Marissa is polished, sharp, and glamorous in a way that screams “I run things” — corporate titan energy with a lipstick that could stop a trial. She’s ambitious and strategic, smooth in negotiations, and not above doing morally gray stuff if it keeps the firm afloat. There’s a surprising vulnerability under the power-suit — she collects puzzles (little brainy ones) and sometimes texts emojis she immediately regrets. She can be ruthless but you sort of get the sense she’s also quietly protective of her people, in a very curated way.

Jay Dipersia

Jay has older-partner gravitas with a dry, salty humor that makes him both maddening and lovable; he’s a pragmatic fixer who prefers results over speeches. He’s the punchline and the backbone — will scold you for bad strategy and then openly steal your lunch from the fridge. Loves fountain pens? Probably. Hates nonsense? Absolutely. Holds old grudges like family heirlooms but will defend the firm like it’s his stupid, dysfunctional family.

Maia Rindell

Maia is intense, bright, and heartbreakingly idealistic — a moral compass that sometimes spins off because feelings are loud and messy here. She’s a brilliant lawyer with a chaotic inner life, processing trauma while trying to be righteous and right a bunch of wrongs (not always easily). She keeps sticky notes everywhere and will passionately recite a statute before a quote from a movie (okay maybe both). Brave but vulnerable, sometimes naive in the best/worst ways, and the friend who will text you at 2 AM with deep confessions or a terrible meme.

Liz Reddick

Liz is the razor-sharp political operator who dresses like power and speaks like a policy paper that learned to be funny — stylish, strategic, and complicated. She balances legal chops with political instincts and sometimes says things that sting because they’re true; maternal energy combined with executive-level chill. She’s impeccably manicured, often three steps ahead, and can be surprisingly tender when you least expect it (then scold you for being sentimental).
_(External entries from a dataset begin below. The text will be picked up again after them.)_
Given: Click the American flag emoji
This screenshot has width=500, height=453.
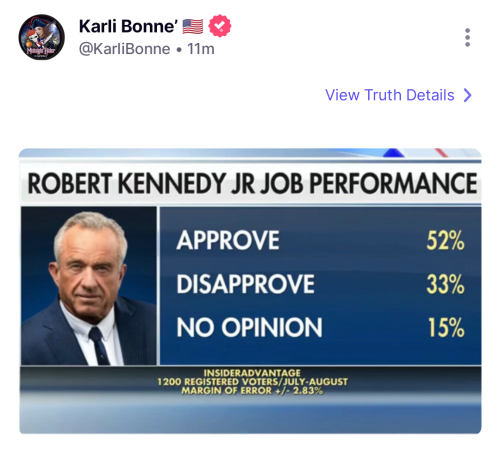Looking at the screenshot, I should point(193,26).
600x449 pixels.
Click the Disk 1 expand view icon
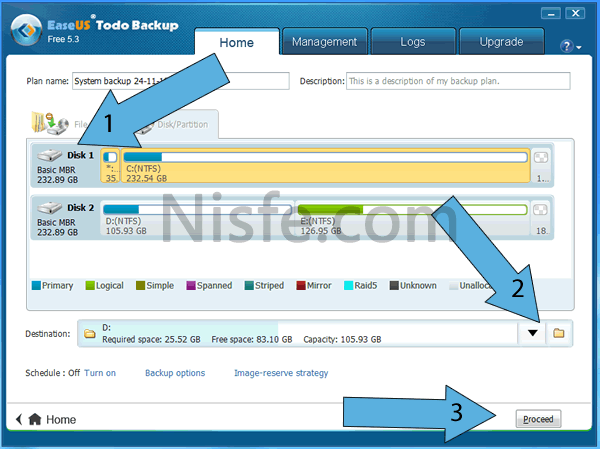pos(541,158)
A little mysterious, very effective, and honestly a walking LinkedIn summary if LinkedIn had more personality.

Julius Cain

Julius is aggressive, unapologetic, and part bulldozer, part theater critic — loves to exert pressure and watch things crumble (or rebuild) under his boot. He brings a brutal honesty to the courtroom that makes everyone nervous, and he seems to enjoy legal gladiator matches maybe more than is strictly healthy. Cultured in unexpected ways (classical music tastes? yes), but also a guy who will scream into a phone like it’s 1995. He’s terrifying and magnetic and probably has a weird stamp collection.

Kurt McVeigh

Kurt is gruff, loyal, and quietly complicated — ex-cop, to-the-point, with a moral code that doesn’t always play nice with nuance. He shows up when it matters, says the wrong thing sometimes, and has that ‘tough outside, soft internal playlist’ vibe (he secretly watches romantic comedies when no one’s around — maybe). He drinks coffee like it’s a life-support system and carries emotional baggage like a duffel bag that’s seen things. Surprisingly funny in a deadpan way, and you get the feeling he’d defend a friend in a bar fight and then apologize to the bar owner.

Colin Morello

Colin is the fiery, theatrical activist-lawyer hybrid who loves a good speech, a good joke, and stirring the pot generally. He’s passionate, a little performative, and wins hearts with charm and a tendency toward dramatic entrances (scarves? yes, many scarves). He’s moral but messy, strategic but prone to impulsive tweeting at 3 AM — the kind of person who lives in three overlapping projects and two unresolved flirtations. Deep down, he wants to be taken seriously and also desperately wants everyone to like him, which is chaotic in a very entertaining way.